Infine vorrei parlare di un quadrante della “geopolitica dell’acqua” che interessa l’Italia da vicino: quello mediorientale. Ci sono almeno due intersezioni di notevole interesse tra le varie che le analizza nel suo libro: quella turco-siriano-irachena e quella saudita. Sulla prima, quanto peso ha l’aspetto idrico nelle relazioni tra Ankara e Damasco, oggi in conflitto nella crisi siriana? Sulla seconda intersezione, quella saudita, lei sostiene che Riyad cercherà di investire in terre coltivabili sui mercati esteri per tenere in piedi in equilibrio i rapporti esistenti tra acqua, energia e risorse agricole rispetto al trend demografico interno saudita. Verso quali ‘lidi’ guarderà il governo saudita per tali investimenti e che impatto avrà questa politica sugli equilibri politico-diplomatici tra Occidente giudaico-cristiano e Medioriente islamico?

C’è la diga sul fiume Oronte, di cui ho parlato nel mio libro. Ci sono diversi tecnici operanti, fino ai disastri politici recenti, in Siria, e che si occupano anche di tutela ambientale. Ankara non vuole che il disequilibrio ecologico siriano si rifletta sulla sua Anatolia, terra di sviluppo futuro del regime dell’AKP, bacino elettorale di Erdogan e della sua nuova middle class extraurbana. Ankara quindi farà di tutto per evitare che, per parlare in termini strettamente economici, le ragioni di scambio del granaio siriano, che opera fin dai tempi dell’impero romano, si muovano verso Teheran, che pure ha bisogno di cibo e risorse idriche. La sete di acqua dell’Iran è straordinaria, come peraltro testimoniano le fonti governative di Teheran, e ormai la ricerca di nuove fonti e l’uso smodato di quelle già conosciute ci porta a calcolare una depletion induttiva delle risorse idriche iraniane, a tutt’oggi, di almeno il 32%. E si tratta di sistemi non rinnovabili. Infatti, uno dei grandi drivers geopolitici di Teheran verso l’Afghanistan, di cui mira a prendersene un pezzo per lasciarne, con l’intercapedine mineraria e infrastrutturale cinese, l’altro al Pakistan, è proprio la ricerca dell’acqua, di cui l’Afghanistan è ricchissimo.
= = = = =
▶ **CONSEGNA**
Trascrivi parola per parola il brano, da "Infine vorrei parlare" fino a "e Medioriente islamico?". Per rispondere basati soltanto sul brano.

▶ **SEGMENTO DI DATI**
= = = = =
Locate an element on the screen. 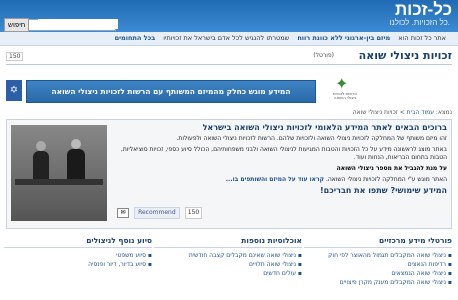 This screenshot has height=300, width=458. search-button: חיפוש is located at coordinates (17, 25).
= = = = =
▶ **RISULTATO ESERCIZIO**
Infine vorrei parlare di un quadrante della “geopolitica dell’acqua” che interessa l’Italia da vicino: quello mediorientale. Ci sono almeno due intersezioni di notevole interesse tra le varie che le analizza nel suo libro: quella turco-siriano-irachena e quella saudita. Sulla prima, quanto peso ha l’aspetto idrico nelle relazioni tra Ankara e Damasco, oggi in conflitto nella crisi siriana? Sulla seconda intersezione, quella saudita, lei sostiene che Riyad cercherà di investire in terre coltivabili sui mercati esteri per tenere in piedi in equilibrio i rapporti esistenti tra acqua, energia e risorse agricole rispetto al trend demografico interno saudita. Verso quali ‘lidi’ guarderà il governo saudita per tali investimenti e che impatto avrà questa politica sugli equilibri politico-diplomatici tra Occidente giudaico-cristiano e Medioriente islamico?